PYTHON LIBRARY INTRO

Deep Learning on AWS for a Fraction of the Cost

Introducing the spot-connect module for python

Carlos Valcarcel
Towards Data Science
8 min readJun 5, 2020

--

Photo by Tim Mossholder on Unsplash

Spot-connect is a python module for any programmer looking for an easy way to use cloud computing.

Originally developed for machine learning projects, spot-connect makes it easy to work with Amazon Web Services and EC2 instances.

The services provided by AWS and the steps to setup an account are covered in the Getting to Know AWS and Setting Up Your AWS Account sections of this older article.

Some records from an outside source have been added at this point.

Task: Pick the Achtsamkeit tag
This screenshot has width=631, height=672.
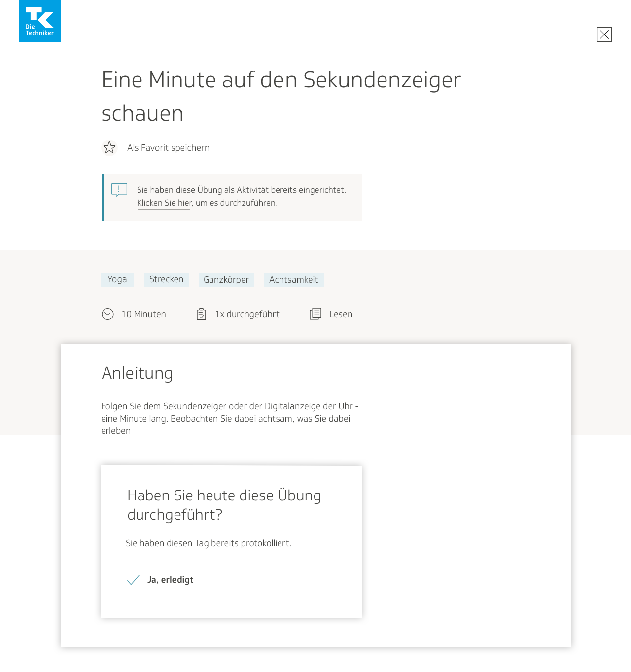Action: tap(293, 280)
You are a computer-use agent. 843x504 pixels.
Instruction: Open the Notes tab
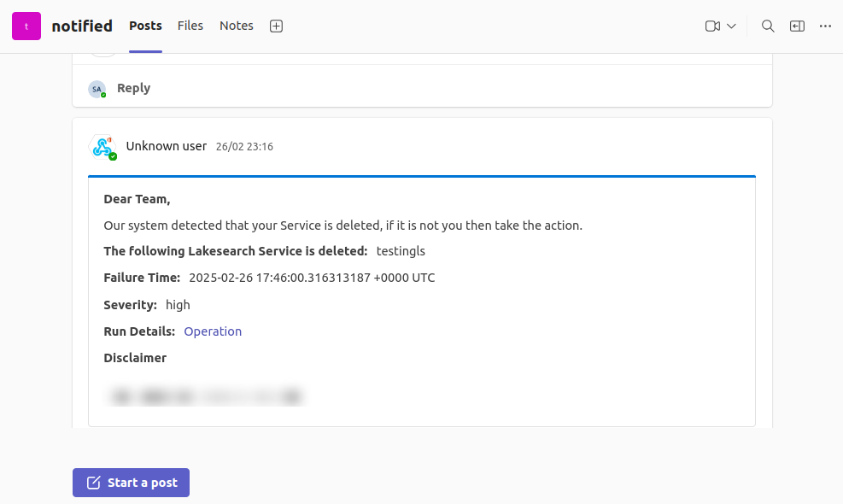coord(237,26)
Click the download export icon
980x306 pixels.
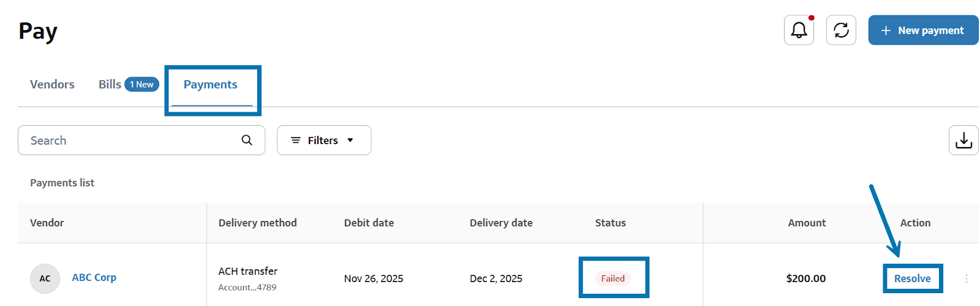click(x=963, y=140)
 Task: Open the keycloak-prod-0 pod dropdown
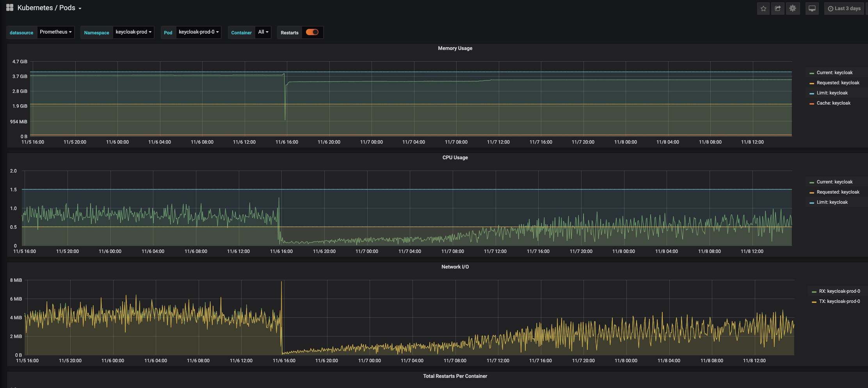(x=199, y=32)
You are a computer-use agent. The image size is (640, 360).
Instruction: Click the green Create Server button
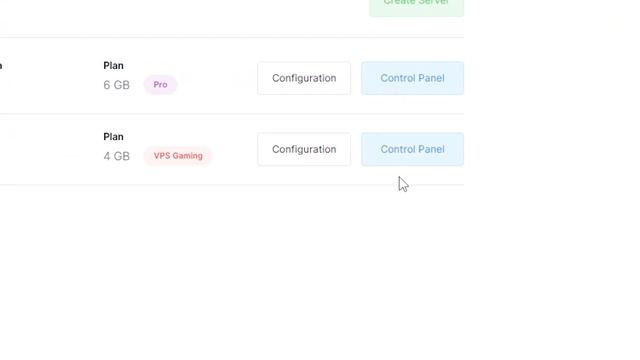tap(416, 7)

If you plan to try spot-connect and have not already installed and configured the AWS command line (pip install awscli , aws config) or if you have not created an access key for your AWS account, please read the referenced sections.

Spot-instances run on hardware that AWS is not able to rent out. There is never enough demand to rent out all of Amazon’s machines so they rent out their excess capacity at a fraction of the original price to make up some of their costs.

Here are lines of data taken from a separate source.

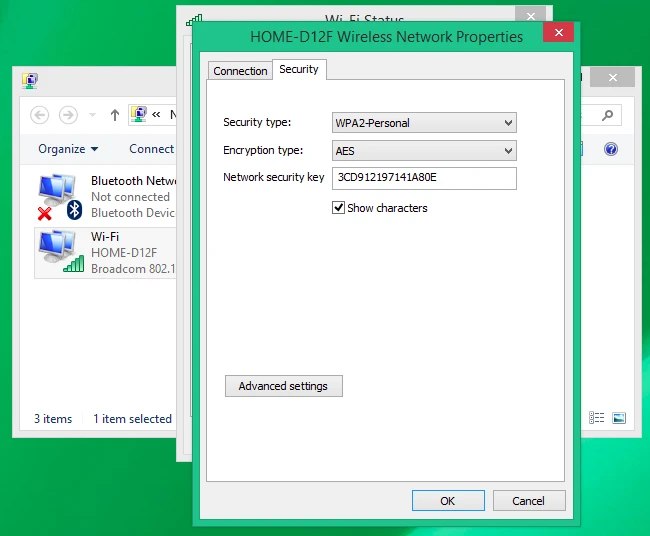650x536 pixels.
Task: Click the Wi-Fi Status signal icon in title bar
Action: 194,20
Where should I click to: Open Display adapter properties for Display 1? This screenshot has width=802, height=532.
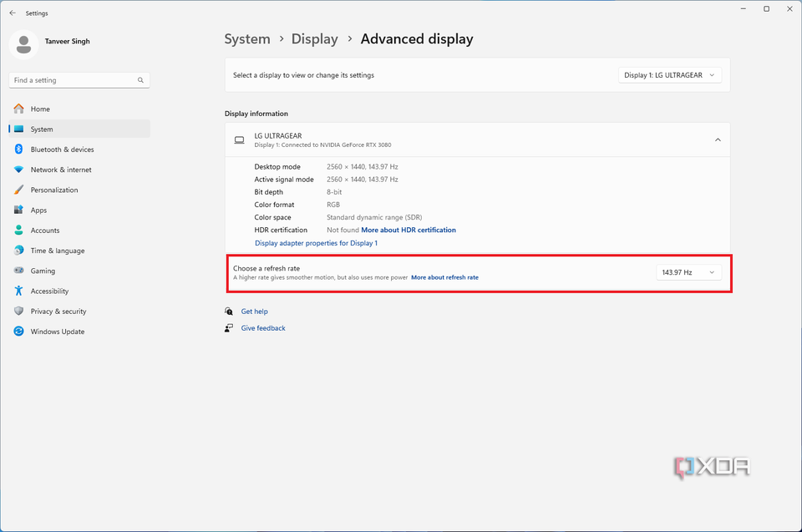(316, 242)
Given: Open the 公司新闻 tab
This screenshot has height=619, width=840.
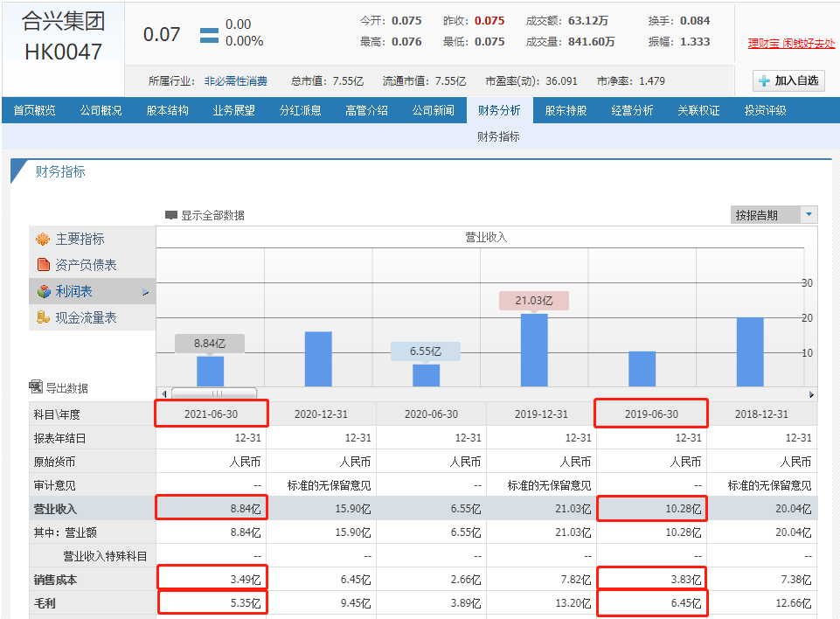Looking at the screenshot, I should (x=433, y=110).
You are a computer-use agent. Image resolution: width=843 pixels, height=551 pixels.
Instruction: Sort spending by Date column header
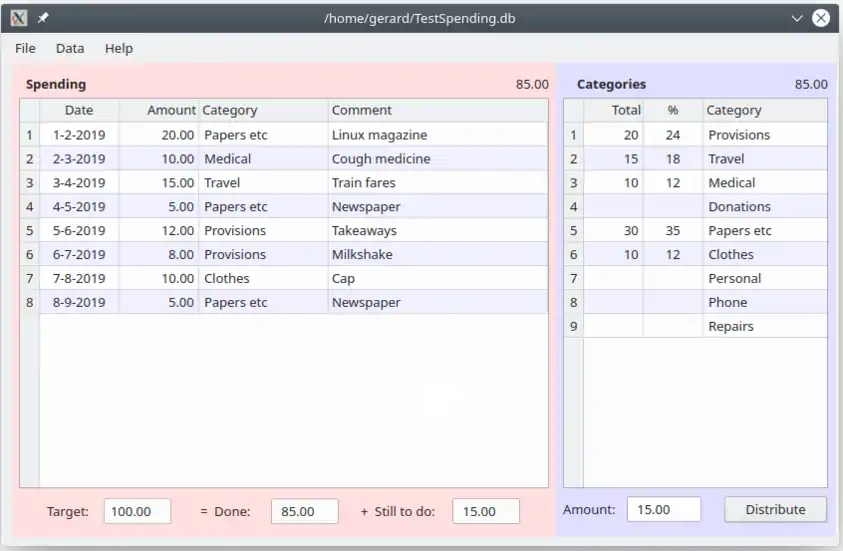click(x=79, y=110)
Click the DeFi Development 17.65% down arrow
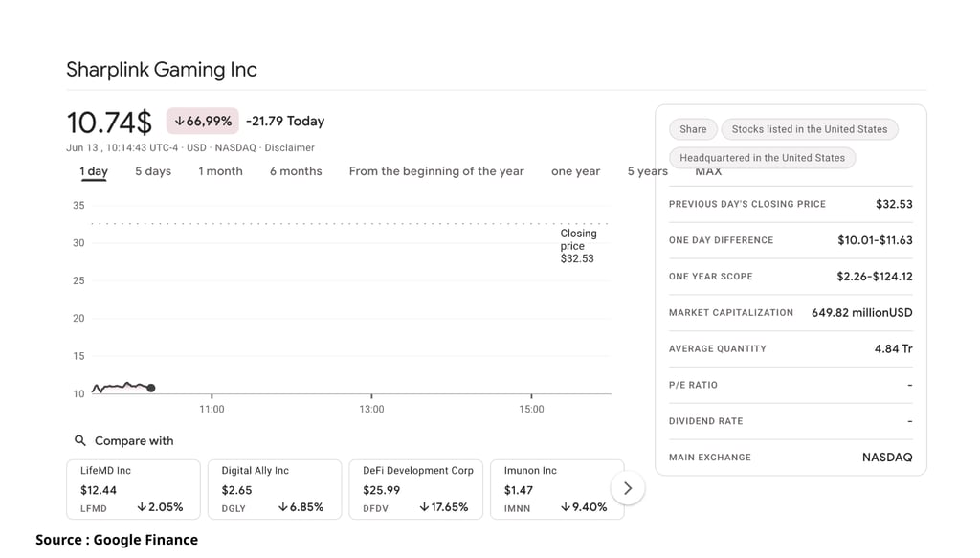Image resolution: width=980 pixels, height=558 pixels. pos(424,506)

The only catch is that you can be kicked off the instance if demand increases, which is more likely to happen with high end instances (you get a 2-minute warning before you’re kicked off so you can save/transfer your work).

The spot-connect module lets you create and manage spot instances. It can be used from a command line, script or jupyter notebook. It focuses on managing EC2 resources (AWS’s cloud computing service) but provides additional functionality to interact with storage options like elastic file systems and S3.

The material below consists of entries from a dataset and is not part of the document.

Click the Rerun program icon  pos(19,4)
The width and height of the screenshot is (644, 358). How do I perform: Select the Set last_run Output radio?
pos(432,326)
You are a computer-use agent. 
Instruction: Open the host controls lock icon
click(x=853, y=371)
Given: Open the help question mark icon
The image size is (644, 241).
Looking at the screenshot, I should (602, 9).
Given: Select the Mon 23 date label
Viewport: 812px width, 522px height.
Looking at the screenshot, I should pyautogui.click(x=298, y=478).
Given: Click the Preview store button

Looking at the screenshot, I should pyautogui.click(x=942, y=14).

What follows is a walk-through on how to use the module.

Installation

pip install spot-connect 

Works with python 3.*

Command-Line Use Case

Once you have installed the module you can use it from your prompt

spot_connect -n instance_1 -p t2.micro -a True

Using spot_connect from the command prompt also lets you connect the prompt directly to your instance.

Launch an instance with spot-connect, then run linux commands directly on the instance using a linked prompt (personal screen-capture).

The example above creates and instance called “instance_1” with the “t2.micro” profile. It connects to an elastic file system named “stockefs” and connects the prompt to the newly created instance.

The gif has been sped up. Launching an instance usually takes a couple of minutes or more depending on the specs. If you connect using the name of an existing instance then you will simply be reconnected to that instance immediately.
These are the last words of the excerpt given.